*SHORT PROBLEM*. Write out each of the items below unchanged, keeping every line as it is.

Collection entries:
((

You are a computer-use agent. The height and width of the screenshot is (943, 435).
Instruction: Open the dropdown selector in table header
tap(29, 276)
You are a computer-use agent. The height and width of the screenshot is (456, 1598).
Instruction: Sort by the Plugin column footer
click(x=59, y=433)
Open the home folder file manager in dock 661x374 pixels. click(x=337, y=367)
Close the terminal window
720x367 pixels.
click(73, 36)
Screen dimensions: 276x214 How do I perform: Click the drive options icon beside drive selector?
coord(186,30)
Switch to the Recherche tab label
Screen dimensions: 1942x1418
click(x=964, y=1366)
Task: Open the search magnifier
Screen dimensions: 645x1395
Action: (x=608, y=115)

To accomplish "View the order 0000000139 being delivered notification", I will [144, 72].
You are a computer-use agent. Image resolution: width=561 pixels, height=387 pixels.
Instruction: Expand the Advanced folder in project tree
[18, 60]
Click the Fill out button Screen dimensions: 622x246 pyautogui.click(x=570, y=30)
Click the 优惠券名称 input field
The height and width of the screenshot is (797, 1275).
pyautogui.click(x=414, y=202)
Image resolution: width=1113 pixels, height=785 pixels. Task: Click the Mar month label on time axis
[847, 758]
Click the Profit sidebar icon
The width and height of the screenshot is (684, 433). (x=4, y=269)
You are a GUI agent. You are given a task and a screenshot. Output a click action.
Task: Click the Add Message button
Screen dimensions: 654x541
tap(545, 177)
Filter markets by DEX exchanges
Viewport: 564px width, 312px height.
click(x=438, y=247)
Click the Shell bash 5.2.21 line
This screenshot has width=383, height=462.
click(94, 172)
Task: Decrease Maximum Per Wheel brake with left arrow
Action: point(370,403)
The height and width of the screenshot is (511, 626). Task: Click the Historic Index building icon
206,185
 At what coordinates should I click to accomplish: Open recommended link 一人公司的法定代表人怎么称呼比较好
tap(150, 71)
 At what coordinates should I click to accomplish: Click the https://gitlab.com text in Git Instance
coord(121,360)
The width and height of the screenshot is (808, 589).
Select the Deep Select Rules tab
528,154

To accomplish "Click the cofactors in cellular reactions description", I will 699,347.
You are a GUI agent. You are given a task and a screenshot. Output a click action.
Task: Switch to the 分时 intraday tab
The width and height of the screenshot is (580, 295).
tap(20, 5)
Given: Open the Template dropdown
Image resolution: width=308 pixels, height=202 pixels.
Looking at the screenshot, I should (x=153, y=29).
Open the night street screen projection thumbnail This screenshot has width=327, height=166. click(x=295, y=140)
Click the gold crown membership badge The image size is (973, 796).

))

*EXERCISE SOLUTION*.
You are a computer-use agent. The height and width of the screenshot is (943, 435).
Instruction: Open the dropdown selector in table header
tap(29, 276)
You are a computer-use agent. The height and width of the screenshot is (456, 1598).
Instruction: Sort by the Plugin column footer
click(x=59, y=433)
Open the home folder file manager in dock 661x374 pixels. click(x=337, y=367)
Close the terminal window
720x367 pixels.
click(73, 36)
Screen dimensions: 276x214 How do I perform: Click the drive options icon beside drive selector?
coord(186,30)
Switch to the Recherche tab label
Screen dimensions: 1942x1418
click(x=964, y=1366)
Task: Open the search magnifier
Screen dimensions: 645x1395
Action: (x=608, y=115)

To accomplish "View the order 0000000139 being delivered notification", I will [144, 72].
You are a computer-use agent. Image resolution: width=561 pixels, height=387 pixels.
Instruction: Expand the Advanced folder in project tree
[18, 60]
Click the Fill out button Screen dimensions: 622x246 pyautogui.click(x=570, y=30)
Click the 优惠券名称 input field
The height and width of the screenshot is (797, 1275).
pyautogui.click(x=414, y=202)
Image resolution: width=1113 pixels, height=785 pixels. Task: Click the Mar month label on time axis
[847, 758]
Click the Profit sidebar icon
The width and height of the screenshot is (684, 433). (x=4, y=269)
You are a GUI agent. You are given a task and a screenshot. Output a click action.
Task: Click the Add Message button
Screen dimensions: 654x541
tap(545, 177)
Filter markets by DEX exchanges
Viewport: 564px width, 312px height.
click(x=438, y=247)
Click the Shell bash 5.2.21 line
This screenshot has width=383, height=462.
click(94, 172)
Task: Decrease Maximum Per Wheel brake with left arrow
Action: point(370,403)
The height and width of the screenshot is (511, 626). Task: Click the Historic Index building icon
206,185
 At what coordinates should I click to accomplish: Open recommended link 一人公司的法定代表人怎么称呼比较好
tap(150, 71)
 At what coordinates should I click to accomplish: Click the https://gitlab.com text in Git Instance
coord(121,360)
The width and height of the screenshot is (808, 589).
Select the Deep Select Rules tab
528,154

To accomplish "Click the cofactors in cellular reactions description", I will 699,347.
You are a GUI agent. You are given a task and a screenshot. Output a click action.
Task: Switch to the 分时 intraday tab
The width and height of the screenshot is (580, 295).
tap(20, 5)
Given: Open the Template dropdown
Image resolution: width=308 pixels, height=202 pixels.
Looking at the screenshot, I should (x=153, y=29).
Open the night street screen projection thumbnail This screenshot has width=327, height=166. click(x=295, y=140)
Click the gold crown membership badge The image size is (973, 796).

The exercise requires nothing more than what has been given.